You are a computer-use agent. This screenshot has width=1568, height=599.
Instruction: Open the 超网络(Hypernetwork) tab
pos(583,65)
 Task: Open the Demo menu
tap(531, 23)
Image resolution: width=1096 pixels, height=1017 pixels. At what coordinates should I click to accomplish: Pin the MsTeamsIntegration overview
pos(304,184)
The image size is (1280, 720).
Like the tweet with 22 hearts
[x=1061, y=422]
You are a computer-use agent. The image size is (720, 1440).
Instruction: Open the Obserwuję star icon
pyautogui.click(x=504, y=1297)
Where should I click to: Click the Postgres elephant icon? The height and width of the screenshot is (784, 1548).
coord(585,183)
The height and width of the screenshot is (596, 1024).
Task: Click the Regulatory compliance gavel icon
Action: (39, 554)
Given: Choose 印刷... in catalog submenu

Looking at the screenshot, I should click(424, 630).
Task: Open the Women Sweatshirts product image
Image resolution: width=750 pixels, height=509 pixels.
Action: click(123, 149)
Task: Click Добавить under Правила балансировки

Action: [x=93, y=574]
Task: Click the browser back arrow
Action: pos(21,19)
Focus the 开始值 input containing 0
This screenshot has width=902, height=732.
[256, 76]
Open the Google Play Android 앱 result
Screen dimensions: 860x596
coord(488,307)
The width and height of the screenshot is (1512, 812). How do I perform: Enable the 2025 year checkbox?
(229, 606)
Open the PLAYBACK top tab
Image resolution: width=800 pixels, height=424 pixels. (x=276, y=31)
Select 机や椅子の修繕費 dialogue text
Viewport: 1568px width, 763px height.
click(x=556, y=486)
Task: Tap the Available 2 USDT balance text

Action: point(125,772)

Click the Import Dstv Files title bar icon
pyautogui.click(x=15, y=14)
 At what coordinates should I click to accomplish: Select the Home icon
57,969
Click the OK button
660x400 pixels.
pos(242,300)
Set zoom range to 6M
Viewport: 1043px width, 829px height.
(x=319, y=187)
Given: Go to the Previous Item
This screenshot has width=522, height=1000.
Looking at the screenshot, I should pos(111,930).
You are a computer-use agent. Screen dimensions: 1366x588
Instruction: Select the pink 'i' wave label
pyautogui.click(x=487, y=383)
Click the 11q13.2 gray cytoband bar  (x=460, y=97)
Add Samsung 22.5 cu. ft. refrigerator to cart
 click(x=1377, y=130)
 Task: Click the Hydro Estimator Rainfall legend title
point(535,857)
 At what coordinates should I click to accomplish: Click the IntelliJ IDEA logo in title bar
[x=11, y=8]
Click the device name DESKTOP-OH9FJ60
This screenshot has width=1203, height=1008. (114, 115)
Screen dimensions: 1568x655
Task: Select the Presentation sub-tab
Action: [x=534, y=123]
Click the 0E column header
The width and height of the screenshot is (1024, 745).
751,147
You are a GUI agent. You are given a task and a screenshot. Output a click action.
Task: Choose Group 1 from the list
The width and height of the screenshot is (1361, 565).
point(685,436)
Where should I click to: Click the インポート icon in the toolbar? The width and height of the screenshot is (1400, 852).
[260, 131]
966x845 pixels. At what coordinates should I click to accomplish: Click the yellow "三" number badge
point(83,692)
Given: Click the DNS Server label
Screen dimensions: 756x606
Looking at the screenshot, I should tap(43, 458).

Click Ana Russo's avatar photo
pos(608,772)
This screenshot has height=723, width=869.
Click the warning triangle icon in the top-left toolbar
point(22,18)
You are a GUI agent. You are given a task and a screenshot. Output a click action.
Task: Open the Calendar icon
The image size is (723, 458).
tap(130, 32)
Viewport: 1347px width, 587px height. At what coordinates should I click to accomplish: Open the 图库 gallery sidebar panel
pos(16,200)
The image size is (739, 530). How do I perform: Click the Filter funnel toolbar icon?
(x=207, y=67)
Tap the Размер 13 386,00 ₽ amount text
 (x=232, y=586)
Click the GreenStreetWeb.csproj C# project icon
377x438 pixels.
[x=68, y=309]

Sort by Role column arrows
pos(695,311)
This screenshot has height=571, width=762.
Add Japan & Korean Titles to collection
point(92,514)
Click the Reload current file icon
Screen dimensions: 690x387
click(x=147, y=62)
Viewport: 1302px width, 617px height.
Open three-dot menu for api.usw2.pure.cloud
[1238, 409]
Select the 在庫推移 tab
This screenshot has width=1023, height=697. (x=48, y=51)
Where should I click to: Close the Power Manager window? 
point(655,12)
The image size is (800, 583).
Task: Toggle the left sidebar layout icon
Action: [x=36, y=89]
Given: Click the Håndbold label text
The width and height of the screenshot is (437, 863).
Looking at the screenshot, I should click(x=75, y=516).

## To do
The required result is an exact repeat of the records above from the line containing "Add Japan & Korean Titles to collection" to their final line.

## Your solution
Add Japan & Korean Titles to collection
point(92,514)
Click the Reload current file icon
Screen dimensions: 690x387
click(x=147, y=62)
Viewport: 1302px width, 617px height.
Open three-dot menu for api.usw2.pure.cloud
[1238, 409]
Select the 在庫推移 tab
This screenshot has width=1023, height=697. (x=48, y=51)
Where should I click to: Close the Power Manager window? 
point(655,12)
The image size is (800, 583).
Task: Toggle the left sidebar layout icon
Action: [x=36, y=89]
Given: Click the Håndbold label text
The width and height of the screenshot is (437, 863).
Looking at the screenshot, I should click(x=75, y=516).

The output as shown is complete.